▶ EXERCISE AIM
Continue the newsgroup post below about running Mathematica on the Mac II, picking up right after its last quoted line.

▶ EXCERPT TO READ

Xref: utzoo comp.sys.mac:25140 sci.math:5357 sci.math.symbolic:524
Path: utzoo!attcan!uunet!lll-winken!snll-arpagw!paolucci
From: paolucci@snll-arpagw.UUCP (Sam Paolucci)
Newsgroups: comp.sys.mac,sci.math,sci.math.symbolic
Subject: Re: MATHEMATICA on the MAC II -- Summary
Message-ID: <33@snll-arpagw.UUCP>
Date: 14 Jan 89 03:11:26 GMT
References: <66958GFX@PSUVM> <67374GFX@PSUVM>
Reply-To: paolucci@snll-arpagw.UUCP (Sam Paolucci)
Organization: Sandia National Labs, Livermore, CA
Lines: 38

In article <67374GFX@PSUVM> GFX@PSUVM.BITNET writes:
->
->The general impression I got is that the net-users think the MacSyma
->is mathematically more sophisticated than Mathematica, that Mathematica
->has superior graphics capability (and better interface).  But the bottom
->line seems to be the machine.  Both softwares are memory hogs.  I also
->received some comments on a soon-to-be-released symbolic processor "Maple"
->developed by U. of Waterloo.  Thanks to those who send infos.  I would
->appreciate any additional commens and will update the summary if needed.

▶ DATASET ENTRIES

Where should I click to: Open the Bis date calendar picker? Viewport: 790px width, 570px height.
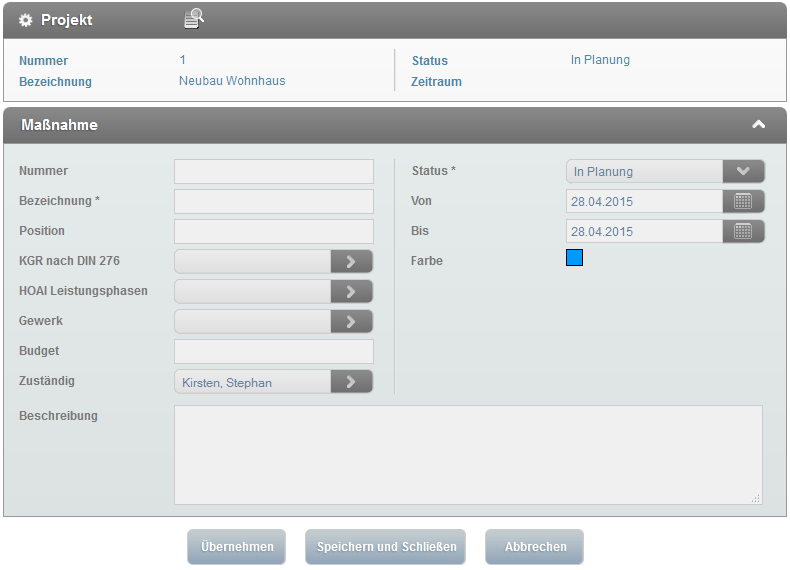[x=743, y=231]
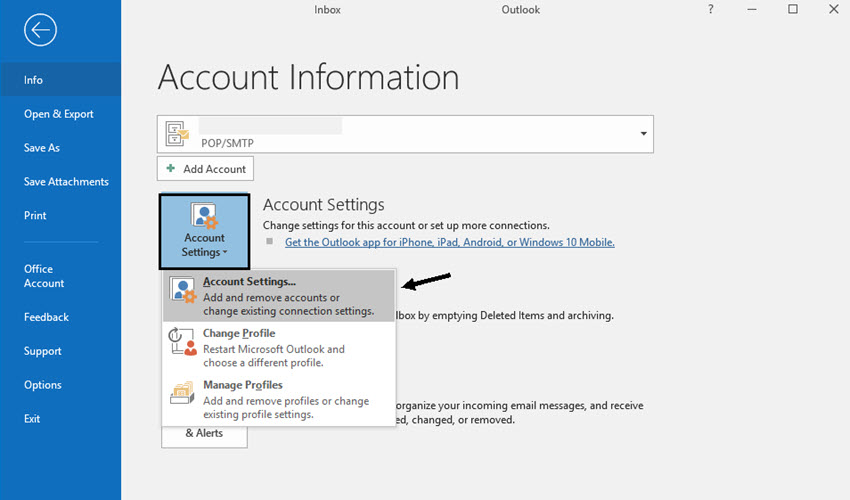Click the Account Settings menu item icon

pos(183,293)
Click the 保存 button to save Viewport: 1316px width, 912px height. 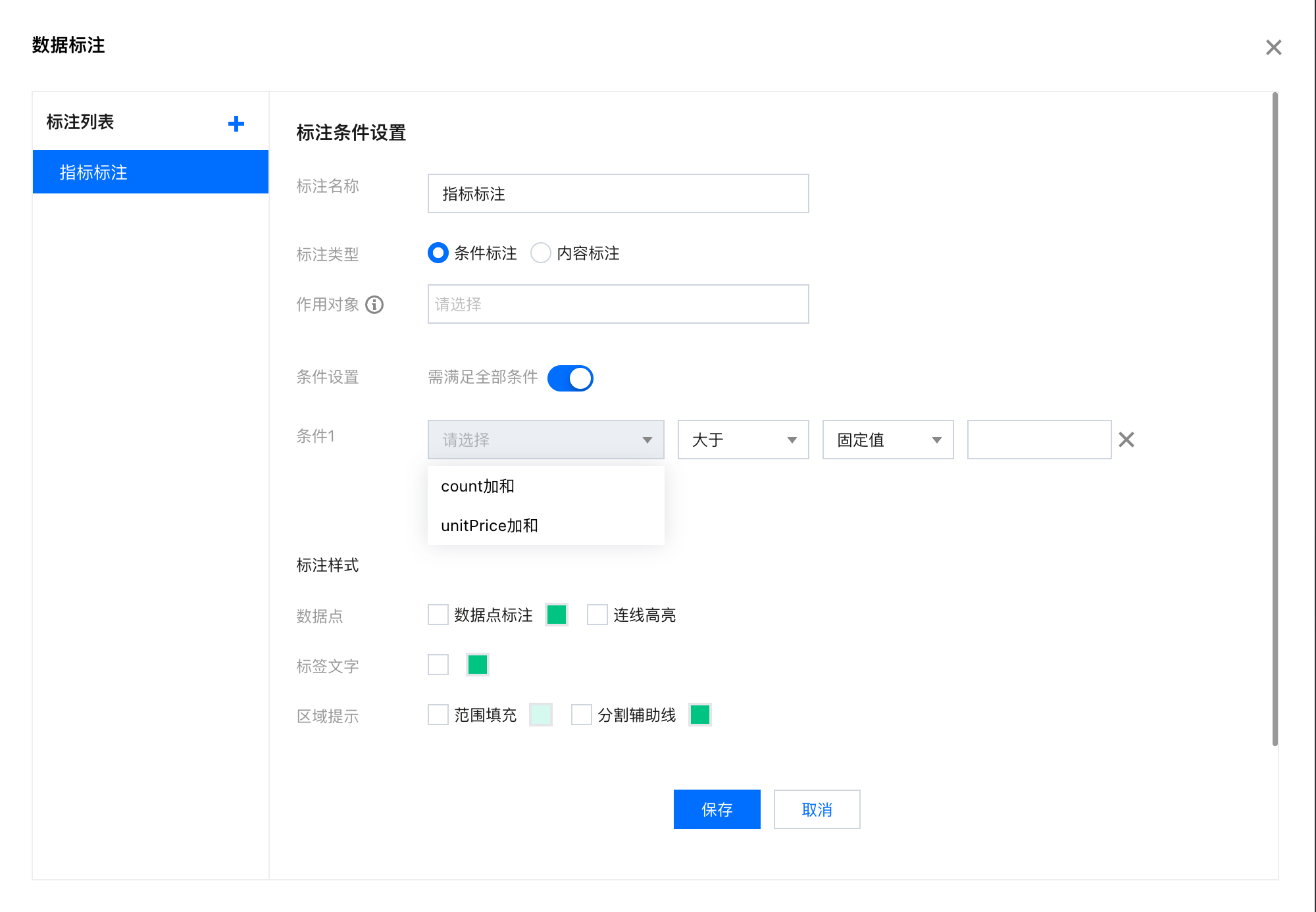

▶ EXPECTED ANSWER
->
->Just in case that might be of interest to anyone: my question was prompted
->by the remark made by a prof of optimal control that MacSyma was unable to
->solve even relatively simple differential equations.  The specifics:
->
->                  x'(t) = (N - x(t)) * (a + bx(t))
->
->From what I read, I am inclined to think that symbolic processors have
->a rather limited expertise...  Stephane

..(stuff deleted)..

I don't know about Macsyma, but Maple on my Amiga 2000 gave the answer
to the above ODE:

	ln ( N - x(t) ) - ln ( a + b x(t) )
	----------------------------------- + t = C
		    N b + a

in about 3 seconds.  I believe that a version of Maple is soon to be
available on a MAC II.  It is certainly worth checking it out.

Note: I have no connection with the University of Waterloo, I'm just
a satisfied customer.
-- 
					-+= SAM =+-
"the best things in life are free"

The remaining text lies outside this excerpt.